Following Tuesday’s official kickoff, the university convened a panel in Riggs Library on Wednesday that featured faculty members of the new school, including Montgomery, government professor and Washington Post columnist E.J. Dionne, Vice-Provost for Faculty Adriana Kugler and former Georgetown Public Policy Institute professor James Habyarimana. During the panel, the professors highlighted issues that would be studied at the new school, particularly immigration, health reform, education reform and global poverty, as well as the importance of inter-disciplinary cooperation.
The university closed its celebratory exercises with a reception and dinner on Copley Lawn on Wednesday that featured speeches from PBS NewsHour Co-Anchor and Managing Editor Judy Woodruff, Sen. Patrick Leahy (LAW ’64) (D-Vt.), Rep. John Dingell (C ’49, LAW ’52) (D-Mich.), Sen. Edward Markey (D-Mass.), Board of Directors Chairman Paul Tagliabue (CAS ’62), in addition to McCourt and DeGioia. Several noteworthy guests were also in attendance, including House Minority Leader Rep. Nancy Pelosi (D-Calif.) and former NBA player Alonzo Mourning (CAS ’92). A pre-recorded video message from former President Bill Clinton (SFS ’68) played during the dinner.
“You have given a gift not just to Georgetown,” Leahy said. “You have given a gift to the future.”
Markey agreed and expressed high hopes for the school’s future, praising McCourt’s foresight and vision.
“This was a contemplative in the middle of the action, and this school that will bear his name is going to put students in the middle of the action in the most powerful city in the world,” Markey said.
Several of the Congress members in attendance stressed the relevance of the school, particularly in light of the current federal government shutdown.

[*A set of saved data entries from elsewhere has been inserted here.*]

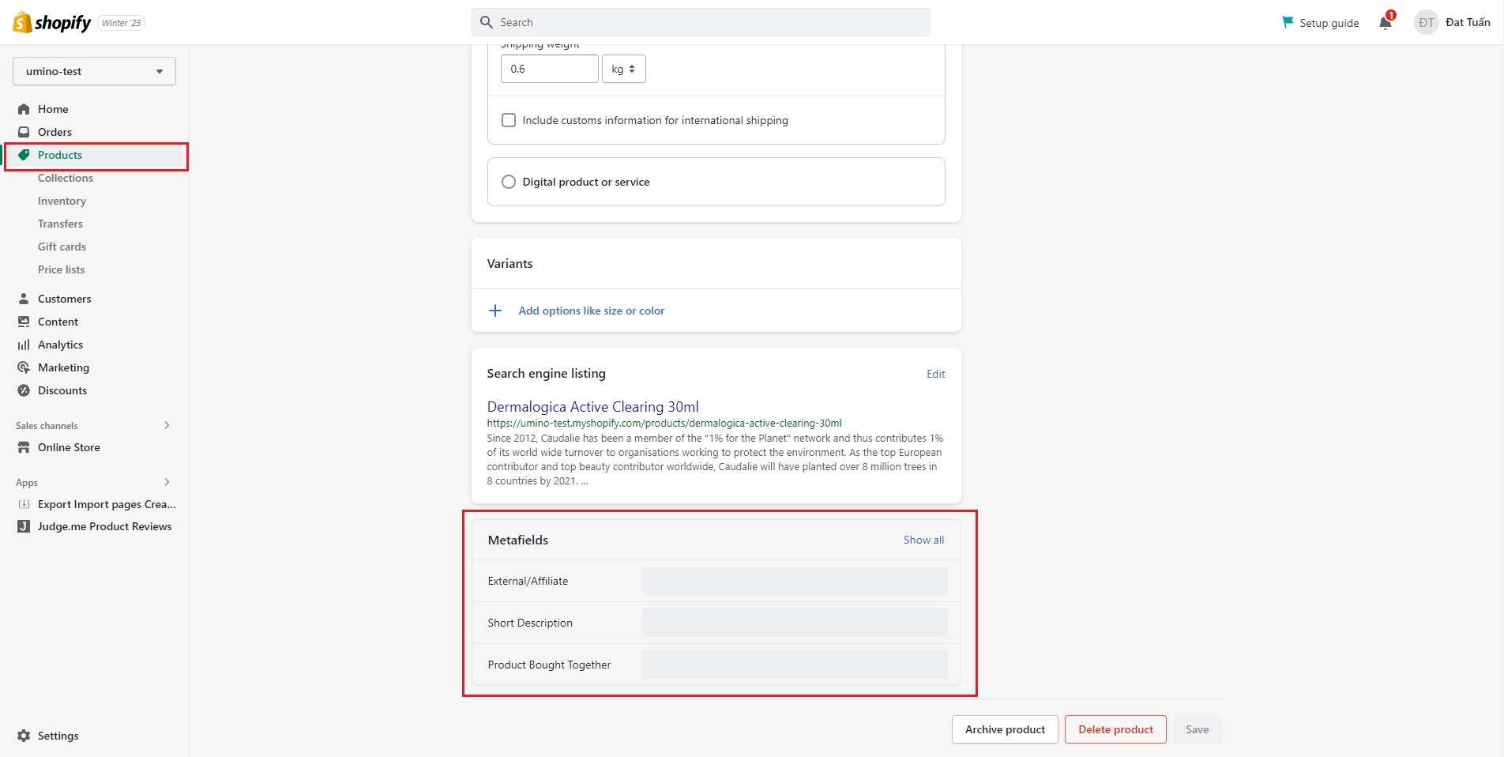Screen dimensions: 1504x757
Task: Expand the Sales channels section
Action: click(x=167, y=425)
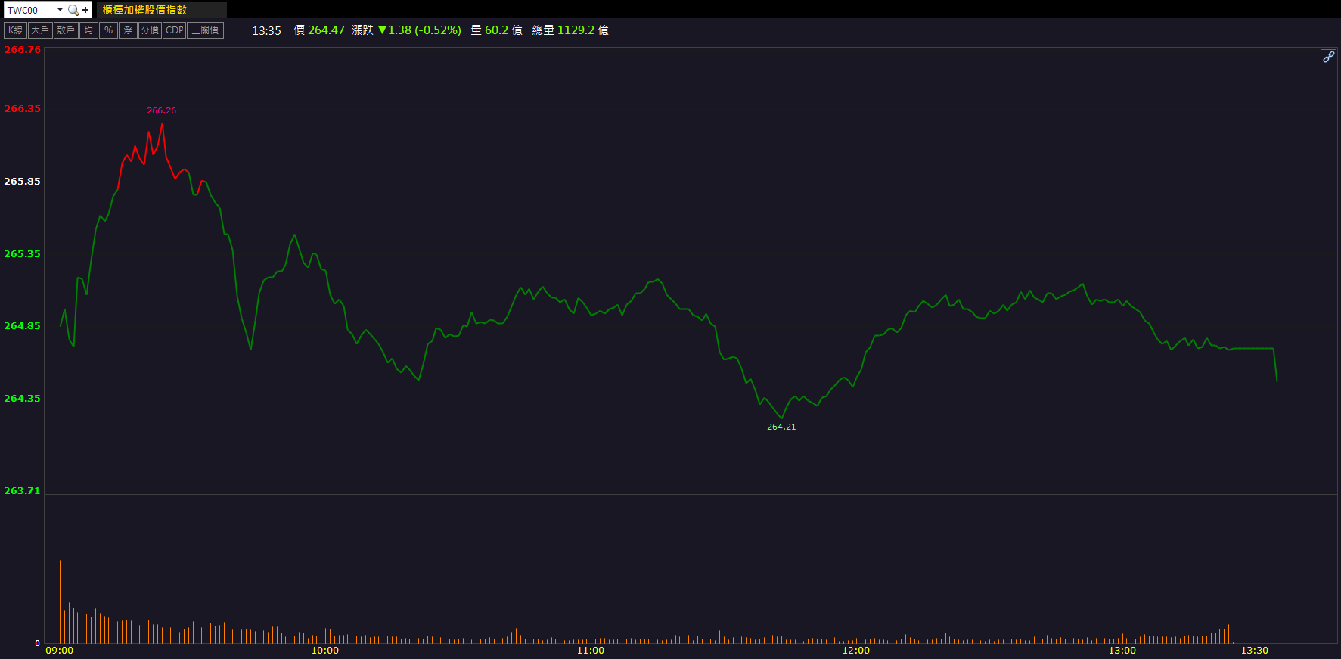Click the TWC00 symbol input field
Viewport: 1341px width, 659px height.
coord(30,10)
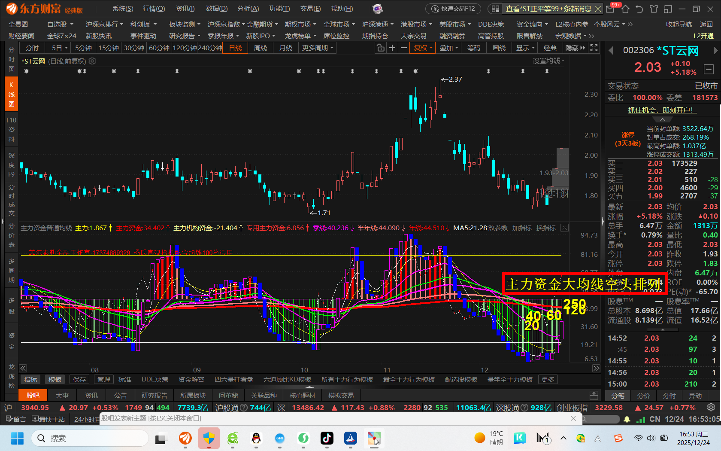Click the home icon in title bar
The image size is (721, 451).
point(625,9)
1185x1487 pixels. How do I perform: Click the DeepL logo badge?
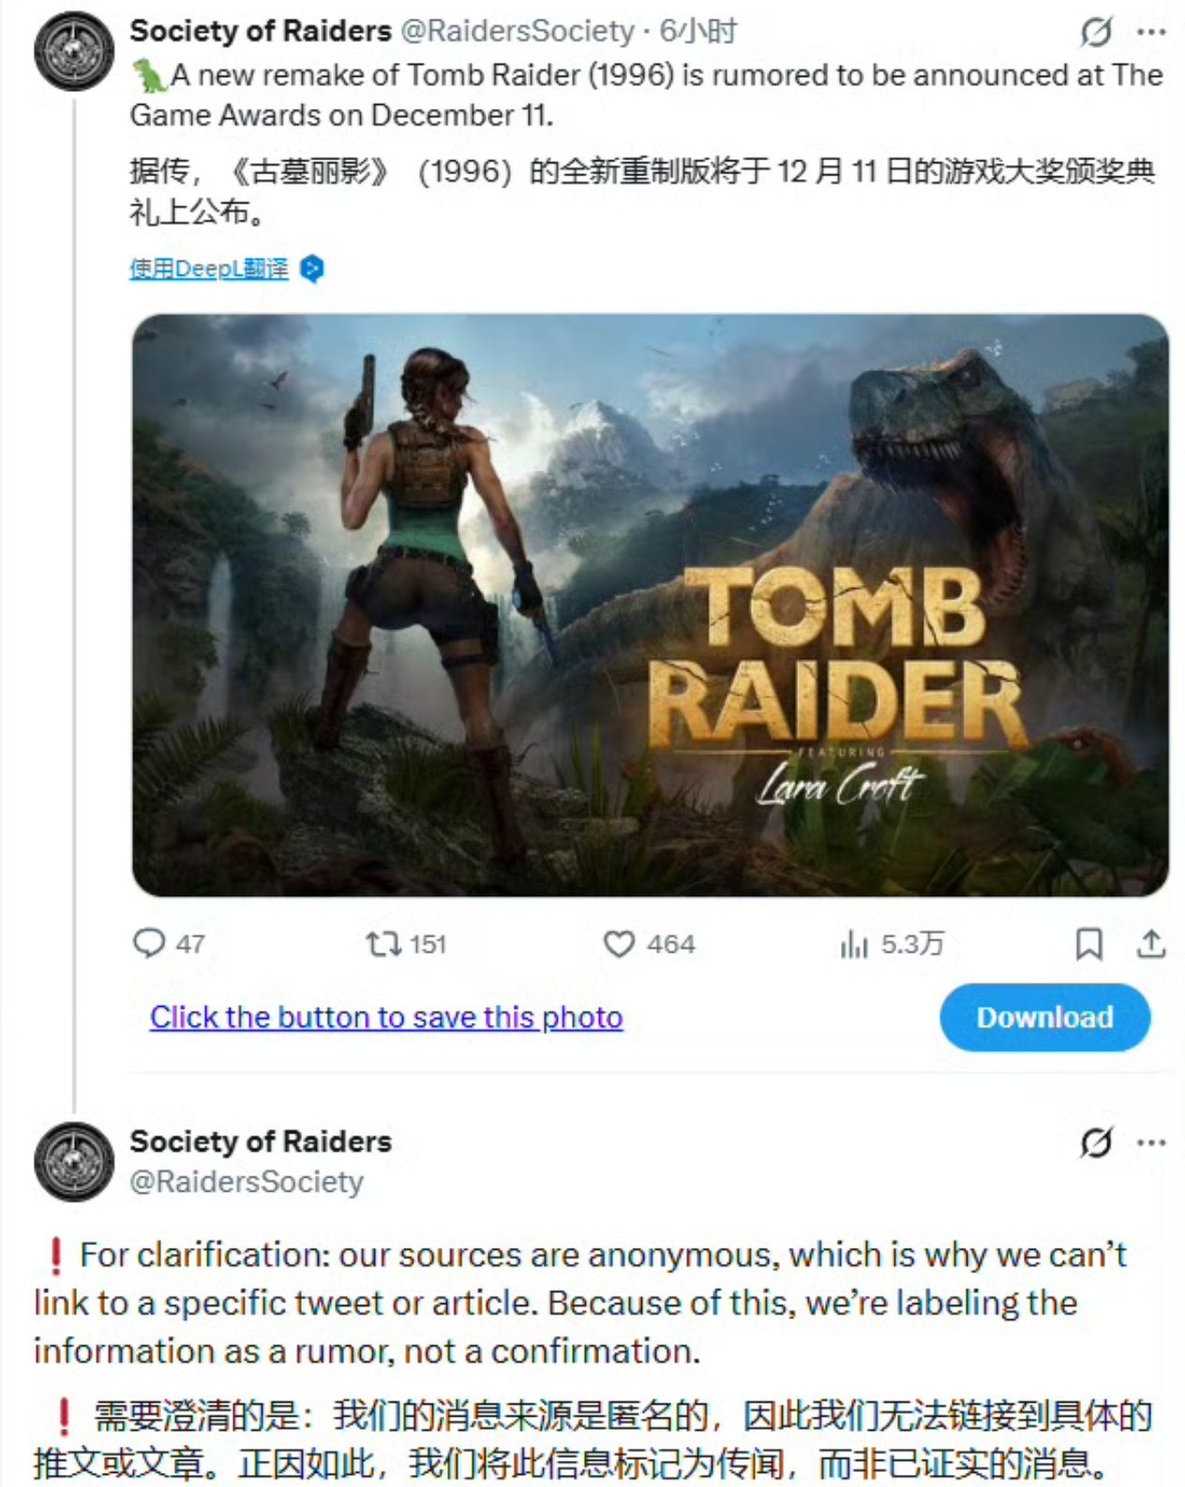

“Let us pray that some members of Congress will come and study here,” Leahy said jokingly.
Dingell, the longest-serving member in the history of Congress, who attended Georgetown when there were only 100 students and tuition was $600 a semester, agreed.
“All you have to do is to look and see the unfortunate low charades that are going on in the House of Representatives now to appreciate how desperately the values that are taught here at Georgetown are needed in our government,” Dingell said.
McCourt expressed hope that the new school would live up to the motto currently inscribed in Gaston Hall: “For the greater glory of God and the betterment of mankind.”
“This is a time for optimism,” McCourt said. “A new school for the common good has been born.”
DeGioia expressed gratitude and encouraged the university to embrace the responsibility that comes along with McCourt’s gift.
“This trust Frank has placed in us provides us a new opportunity to do our very best work and bring out the very best in everyone around us,” DeGioia said. “We will do our best to prove ourselves worthy of this trust.”